Youth confined in Division of Juvenile Justice prisons have suffered several coronavirus outbreaks, including scores of young people who tested positive in the summer of 2020 at facilities in Camarillo and Stockton, and dozens more last winter.
Now, after the discovery of a new strain of coronavirus known as Omicron and a confirmed case in San Francisco, fears for the safety of incarcerated populations have been renewed.
On Wednesday, the Center on Juvenile and Criminal Justice and 59 other youth justice and civil rights organizations sent a letter to Gov. Gavin Newsom (D), stating that COVID-19 has once again spread quickly through Division of Juvenile Justice facilities because of “cramped, prison-like conditions, including open dormitories” and because staff sometimes interact with youth without masks.
“As winter approaches, it is the responsibility of our state leaders to use this new knowledge to save lives and reduce the harmful collateral effects of future outbreaks,” the letter reads, referring to the new variant. “This duty is greatest in congregate settings, like DJJ, where Californians are living at heightened risk.”
Justice advocates want state officials to further reduce the number of detained youth by granting early release to the medically vulnerable and those who are within six months of their parole date. Additionally, they are calling on the juvenile justice agency to strictly enforce mask requirements, improve transparency of COVID-19 data, and better promote vaccines.

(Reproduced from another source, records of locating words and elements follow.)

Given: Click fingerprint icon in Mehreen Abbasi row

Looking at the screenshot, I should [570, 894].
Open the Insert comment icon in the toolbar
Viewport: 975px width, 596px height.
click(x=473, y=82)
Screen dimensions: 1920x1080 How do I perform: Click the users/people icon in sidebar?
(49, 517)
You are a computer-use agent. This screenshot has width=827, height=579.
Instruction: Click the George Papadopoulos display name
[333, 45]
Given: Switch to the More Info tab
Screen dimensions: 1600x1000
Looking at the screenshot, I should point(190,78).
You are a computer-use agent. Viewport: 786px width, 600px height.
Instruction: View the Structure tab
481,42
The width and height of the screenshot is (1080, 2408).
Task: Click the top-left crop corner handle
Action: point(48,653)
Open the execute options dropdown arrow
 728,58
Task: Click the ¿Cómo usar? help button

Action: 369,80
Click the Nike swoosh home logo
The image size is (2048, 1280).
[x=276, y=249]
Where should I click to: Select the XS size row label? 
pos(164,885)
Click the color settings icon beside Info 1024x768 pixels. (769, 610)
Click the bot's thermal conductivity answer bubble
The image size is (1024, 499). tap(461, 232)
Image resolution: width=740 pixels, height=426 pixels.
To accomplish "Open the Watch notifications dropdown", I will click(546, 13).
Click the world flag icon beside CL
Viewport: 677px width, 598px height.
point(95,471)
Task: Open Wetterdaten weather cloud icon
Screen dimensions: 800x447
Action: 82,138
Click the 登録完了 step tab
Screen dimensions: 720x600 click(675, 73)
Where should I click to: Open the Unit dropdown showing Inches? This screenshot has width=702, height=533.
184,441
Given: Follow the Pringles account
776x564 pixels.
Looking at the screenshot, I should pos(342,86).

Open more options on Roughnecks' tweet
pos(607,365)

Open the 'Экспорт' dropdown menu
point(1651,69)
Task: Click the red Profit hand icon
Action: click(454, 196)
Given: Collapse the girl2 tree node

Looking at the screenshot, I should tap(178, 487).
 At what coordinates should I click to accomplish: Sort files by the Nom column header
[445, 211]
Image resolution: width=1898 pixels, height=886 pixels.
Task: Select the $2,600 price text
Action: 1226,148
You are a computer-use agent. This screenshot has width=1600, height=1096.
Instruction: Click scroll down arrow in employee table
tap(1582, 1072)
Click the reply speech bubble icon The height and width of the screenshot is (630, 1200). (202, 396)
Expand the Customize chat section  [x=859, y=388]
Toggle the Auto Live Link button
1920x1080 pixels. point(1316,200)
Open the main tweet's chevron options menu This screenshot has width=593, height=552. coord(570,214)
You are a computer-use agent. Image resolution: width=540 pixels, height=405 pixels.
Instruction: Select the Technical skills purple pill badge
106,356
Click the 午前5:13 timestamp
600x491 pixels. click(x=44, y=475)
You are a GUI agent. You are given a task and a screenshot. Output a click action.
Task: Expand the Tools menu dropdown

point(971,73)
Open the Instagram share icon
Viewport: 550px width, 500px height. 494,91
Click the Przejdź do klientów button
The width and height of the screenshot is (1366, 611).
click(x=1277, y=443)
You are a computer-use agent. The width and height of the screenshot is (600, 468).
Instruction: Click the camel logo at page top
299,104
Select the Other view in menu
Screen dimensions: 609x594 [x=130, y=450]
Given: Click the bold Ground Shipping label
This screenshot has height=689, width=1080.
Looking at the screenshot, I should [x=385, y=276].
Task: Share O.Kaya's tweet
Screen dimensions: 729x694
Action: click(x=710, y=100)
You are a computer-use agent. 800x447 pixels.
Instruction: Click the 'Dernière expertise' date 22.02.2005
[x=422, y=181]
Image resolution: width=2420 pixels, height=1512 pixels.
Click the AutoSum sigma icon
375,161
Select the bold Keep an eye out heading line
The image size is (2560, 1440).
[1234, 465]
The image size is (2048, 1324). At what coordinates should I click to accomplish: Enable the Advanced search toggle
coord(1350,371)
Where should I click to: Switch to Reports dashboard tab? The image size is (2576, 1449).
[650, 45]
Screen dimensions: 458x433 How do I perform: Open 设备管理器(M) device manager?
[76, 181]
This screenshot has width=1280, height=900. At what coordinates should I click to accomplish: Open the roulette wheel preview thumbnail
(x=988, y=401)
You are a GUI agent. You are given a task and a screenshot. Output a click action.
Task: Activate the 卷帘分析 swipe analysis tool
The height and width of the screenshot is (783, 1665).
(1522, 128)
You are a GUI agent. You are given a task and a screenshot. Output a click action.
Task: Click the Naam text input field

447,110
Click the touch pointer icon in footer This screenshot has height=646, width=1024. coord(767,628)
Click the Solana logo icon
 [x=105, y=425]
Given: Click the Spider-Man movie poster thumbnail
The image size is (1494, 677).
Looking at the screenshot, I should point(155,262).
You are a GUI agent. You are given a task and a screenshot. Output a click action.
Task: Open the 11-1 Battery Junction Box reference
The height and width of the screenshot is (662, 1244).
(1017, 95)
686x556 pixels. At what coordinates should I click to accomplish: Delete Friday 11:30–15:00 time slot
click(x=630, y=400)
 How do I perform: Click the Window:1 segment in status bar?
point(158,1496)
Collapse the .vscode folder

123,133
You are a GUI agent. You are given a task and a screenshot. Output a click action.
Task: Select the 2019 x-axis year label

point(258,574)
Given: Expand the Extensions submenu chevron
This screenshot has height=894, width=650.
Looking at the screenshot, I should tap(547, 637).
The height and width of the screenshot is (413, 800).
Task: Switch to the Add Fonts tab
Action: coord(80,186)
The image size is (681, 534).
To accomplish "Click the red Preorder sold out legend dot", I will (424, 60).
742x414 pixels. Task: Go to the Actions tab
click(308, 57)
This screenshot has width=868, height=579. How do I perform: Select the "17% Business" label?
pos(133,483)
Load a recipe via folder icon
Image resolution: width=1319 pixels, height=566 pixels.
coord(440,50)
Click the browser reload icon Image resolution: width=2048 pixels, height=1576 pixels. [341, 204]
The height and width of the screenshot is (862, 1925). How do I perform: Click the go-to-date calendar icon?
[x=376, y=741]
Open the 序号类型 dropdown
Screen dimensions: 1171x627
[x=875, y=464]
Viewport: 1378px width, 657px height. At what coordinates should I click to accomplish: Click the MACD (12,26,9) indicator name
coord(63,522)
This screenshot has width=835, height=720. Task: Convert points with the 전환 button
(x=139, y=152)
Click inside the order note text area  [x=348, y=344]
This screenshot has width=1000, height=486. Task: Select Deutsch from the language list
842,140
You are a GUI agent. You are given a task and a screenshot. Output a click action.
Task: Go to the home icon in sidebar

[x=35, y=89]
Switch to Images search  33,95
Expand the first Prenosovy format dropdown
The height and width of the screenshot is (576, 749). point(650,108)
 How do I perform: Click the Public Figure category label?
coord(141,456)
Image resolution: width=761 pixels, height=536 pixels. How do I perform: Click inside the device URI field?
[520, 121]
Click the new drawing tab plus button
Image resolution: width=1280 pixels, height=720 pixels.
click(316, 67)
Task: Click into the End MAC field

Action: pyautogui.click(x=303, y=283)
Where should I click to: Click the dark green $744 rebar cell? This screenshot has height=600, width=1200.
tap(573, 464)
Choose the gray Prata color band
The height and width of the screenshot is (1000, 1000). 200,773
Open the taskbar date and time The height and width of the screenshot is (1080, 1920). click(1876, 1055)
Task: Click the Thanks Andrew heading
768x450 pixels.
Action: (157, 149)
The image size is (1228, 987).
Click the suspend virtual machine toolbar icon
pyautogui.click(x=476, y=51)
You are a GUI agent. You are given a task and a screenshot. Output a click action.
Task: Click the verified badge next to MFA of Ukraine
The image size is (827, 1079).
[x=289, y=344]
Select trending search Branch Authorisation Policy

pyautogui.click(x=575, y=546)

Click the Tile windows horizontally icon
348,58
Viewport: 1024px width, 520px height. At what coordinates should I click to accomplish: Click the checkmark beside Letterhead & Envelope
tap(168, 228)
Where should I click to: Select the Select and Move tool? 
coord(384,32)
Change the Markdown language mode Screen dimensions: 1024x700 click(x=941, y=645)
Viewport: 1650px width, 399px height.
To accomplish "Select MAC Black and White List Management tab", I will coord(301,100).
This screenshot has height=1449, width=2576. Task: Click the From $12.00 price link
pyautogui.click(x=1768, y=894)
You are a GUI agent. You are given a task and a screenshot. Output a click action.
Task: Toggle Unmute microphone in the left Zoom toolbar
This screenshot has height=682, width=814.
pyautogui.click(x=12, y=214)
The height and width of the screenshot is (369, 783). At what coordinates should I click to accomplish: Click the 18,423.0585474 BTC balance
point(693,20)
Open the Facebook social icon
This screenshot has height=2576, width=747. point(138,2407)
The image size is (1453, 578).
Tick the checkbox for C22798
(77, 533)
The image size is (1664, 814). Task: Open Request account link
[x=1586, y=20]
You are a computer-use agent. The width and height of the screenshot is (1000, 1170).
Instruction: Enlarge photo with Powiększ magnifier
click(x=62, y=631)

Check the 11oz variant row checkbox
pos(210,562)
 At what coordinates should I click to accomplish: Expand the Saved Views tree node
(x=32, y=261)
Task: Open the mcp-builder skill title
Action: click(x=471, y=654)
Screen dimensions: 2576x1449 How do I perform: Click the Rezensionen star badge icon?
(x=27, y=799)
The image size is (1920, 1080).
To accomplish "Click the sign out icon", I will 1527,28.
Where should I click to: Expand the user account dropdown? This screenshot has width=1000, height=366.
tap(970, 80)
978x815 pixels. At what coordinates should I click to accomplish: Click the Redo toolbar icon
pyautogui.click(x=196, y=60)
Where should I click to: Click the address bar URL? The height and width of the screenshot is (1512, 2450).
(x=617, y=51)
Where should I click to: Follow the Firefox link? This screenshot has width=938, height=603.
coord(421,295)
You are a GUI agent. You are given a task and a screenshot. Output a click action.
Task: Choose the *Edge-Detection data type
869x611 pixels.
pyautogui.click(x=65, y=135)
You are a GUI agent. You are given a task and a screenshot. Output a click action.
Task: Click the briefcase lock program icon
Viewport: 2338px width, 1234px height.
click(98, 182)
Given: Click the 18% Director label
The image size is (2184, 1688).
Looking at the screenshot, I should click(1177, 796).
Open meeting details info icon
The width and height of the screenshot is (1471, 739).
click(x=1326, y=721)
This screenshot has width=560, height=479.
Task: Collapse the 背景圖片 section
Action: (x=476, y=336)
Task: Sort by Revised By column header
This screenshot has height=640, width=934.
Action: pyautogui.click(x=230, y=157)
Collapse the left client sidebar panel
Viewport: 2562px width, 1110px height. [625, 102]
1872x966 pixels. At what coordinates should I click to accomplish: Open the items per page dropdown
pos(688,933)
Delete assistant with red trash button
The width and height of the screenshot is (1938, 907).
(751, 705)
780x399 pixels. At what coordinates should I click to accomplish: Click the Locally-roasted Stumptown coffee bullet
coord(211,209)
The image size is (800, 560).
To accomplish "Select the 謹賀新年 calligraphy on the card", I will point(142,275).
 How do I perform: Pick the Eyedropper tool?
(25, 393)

In his email, Sicilia, the state spokesman for youth corrections, underscored policy stating that staff who are unvaccinated must be tested twice a week and wear an N95 mask at all times. The agency has provided vaccination clinics onsite and at nearby facilities on multiple occasions, he said.
California has ordered all prison workers to be vaccinated by Jan. 12 unless they have a religious or medical exemption, but that plan was temporarily blocked last week by a federal appeals court.
The number of youth detained in state-run facilities is at a record low due to an ongoing effort to overhaul California’s juvenile justice system. Last year, Newsom and the California Legislature agreed on a plan that will phase out the state’s youth prison system, with hundreds housed closer to home in local juvenile detention facilities. Since July, all new intakes to the Division of Juvenile Justice have been halted, with all new arrivals now being held in county juvenile halls, camps and ranches run by probation departments.
Even as the state prisons prepare to close by June 2023, a report released this month by the Center on Juvenile and Criminal Justice describes young people struggling during the pandemic, and at continued risk of contagion. They spend much of their days confined to a cell, with scaled-back opportunities for rehabilitative programming. That has led to more young people showing signs of suicidality, the center reported.
As consecutive waves of COVID-19 have battered California’s youth prisons, the Central California mother said she is grateful she’s able to receive near-daily calls from her son. While his coronavirus infection left him sore and fatigued, she said that to her relief he was ultimately spared the worst symptoms.
But she remains worried about his health and well-being from afar, and feels powerless.
“I have no control,” she said. “I can’t make sure that he’s OK and these people have my son’s life in their hands and they don’t care.”